Wang Xin, Epstein Michael P, Tzeng Jung-Ying
Bioinformatics Research Center, North Carolina State University, Raleigh, N.C., USA.
Hum Hered. 2014;78(1):17-26. doi: 10.1159/000360161. Epub 2014 Jun 21.
Gene-gene interactions (G×G) are important to study because of their extensiveness in biological systems and their potential in explaining missing heritability of complex traits. In this work, we propose a new similarity-based test to assess G×G at the gene level, which permits the study of epistasis at biologically functional units with amplified interaction signals.
Under the framework of gene-trait similarity regression (SimReg), we propose a gene-based test for detecting G×G. SimReg uses a regression model to correlate trait similarity with genotypic similarity across a gene. Unlike existing gene-level methods based on leading principal components (PCs), SimReg summarizes all information on genotypic variation within a gene and can be used to assess the joint/interactive effects of two genes as well as the effect of one gene conditional on another.
Using simulations and a real data application to the Warfarin study, we show that the SimReg G×G tests have satisfactory power and robustness under different genetic architecture when compared to existing gene-based interaction tests such as PC analysis or partial least squares. A genome-wide association study with approx. 20,000 genes may be completed on a parallel computing system in 2 weeks.
基因-基因相互作用(G×G)因其在生物系统中的广泛性以及在解释复杂性状缺失遗传力方面的潜力而成为重要的研究对象。在本研究中,我们提出了一种基于新的相似性检验方法,用于在基因水平评估G×G,该方法允许在具有增强相互作用信号的生物功能单元上研究上位性。

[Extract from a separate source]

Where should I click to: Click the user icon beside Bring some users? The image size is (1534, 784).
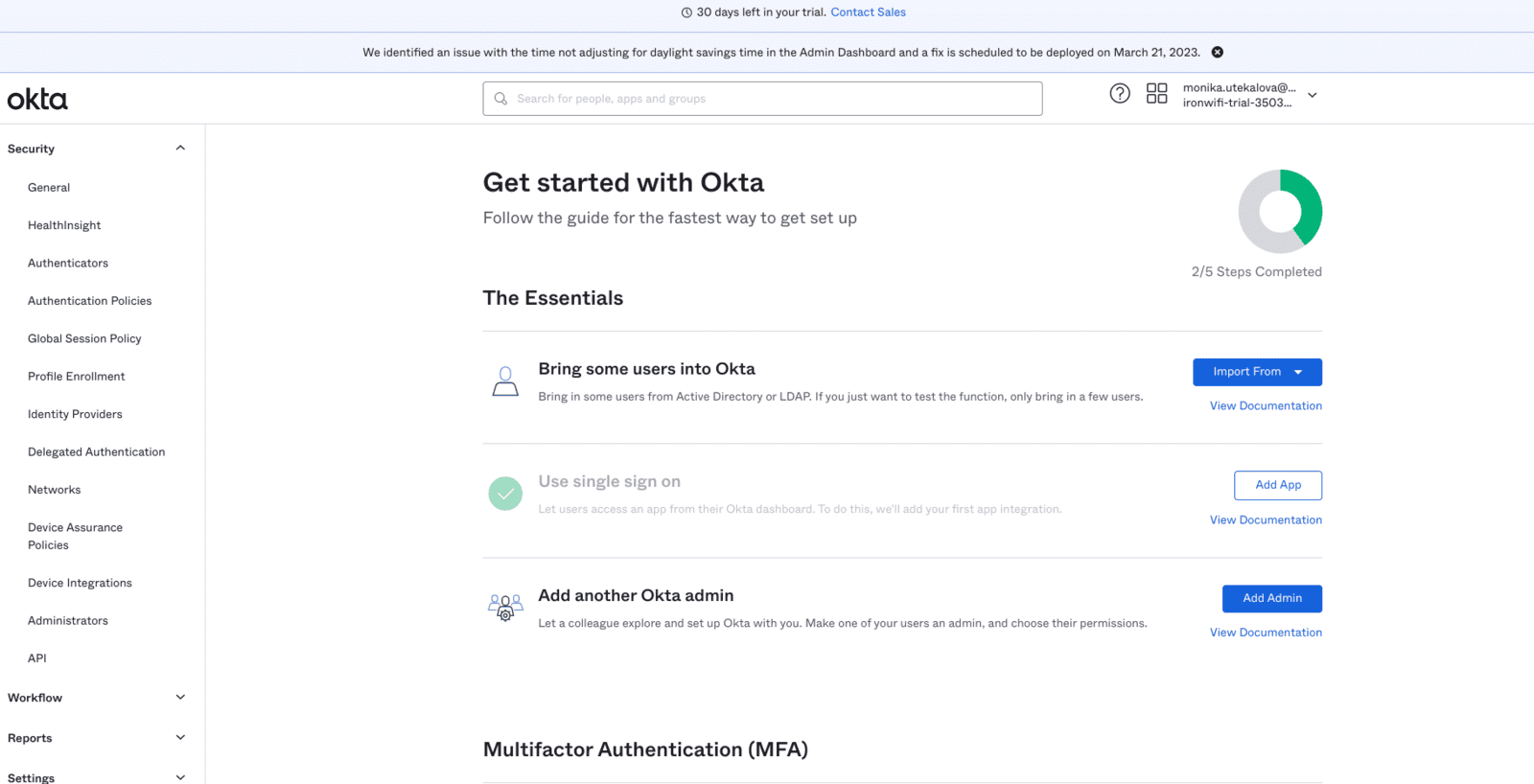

在基因-性状相似性回归(SimReg)框架下,我们提出了一种基于基因的检测G×G的方法。SimReg使用回归模型将性状相似性与基因内的基因型相似性相关联。与现有的基于主成分(PC)的基因水平方法不同,SimReg总结了基因内基因型变异的所有信息,可用于评估两个基因的联合/相互作用效应以及一个基因在另一个基因条件下的效应。
通过模拟和对华法林研究的实际数据应用,我们表明,与现有的基于基因的相互作用检验(如PC分析或偏最小二乘法)相比,SimReg G×G检验在不同遗传结构下具有令人满意的功效和稳健性。在并行计算系统上,一项涉及约20,000个基因的全基因组关联研究可能在2周内完成。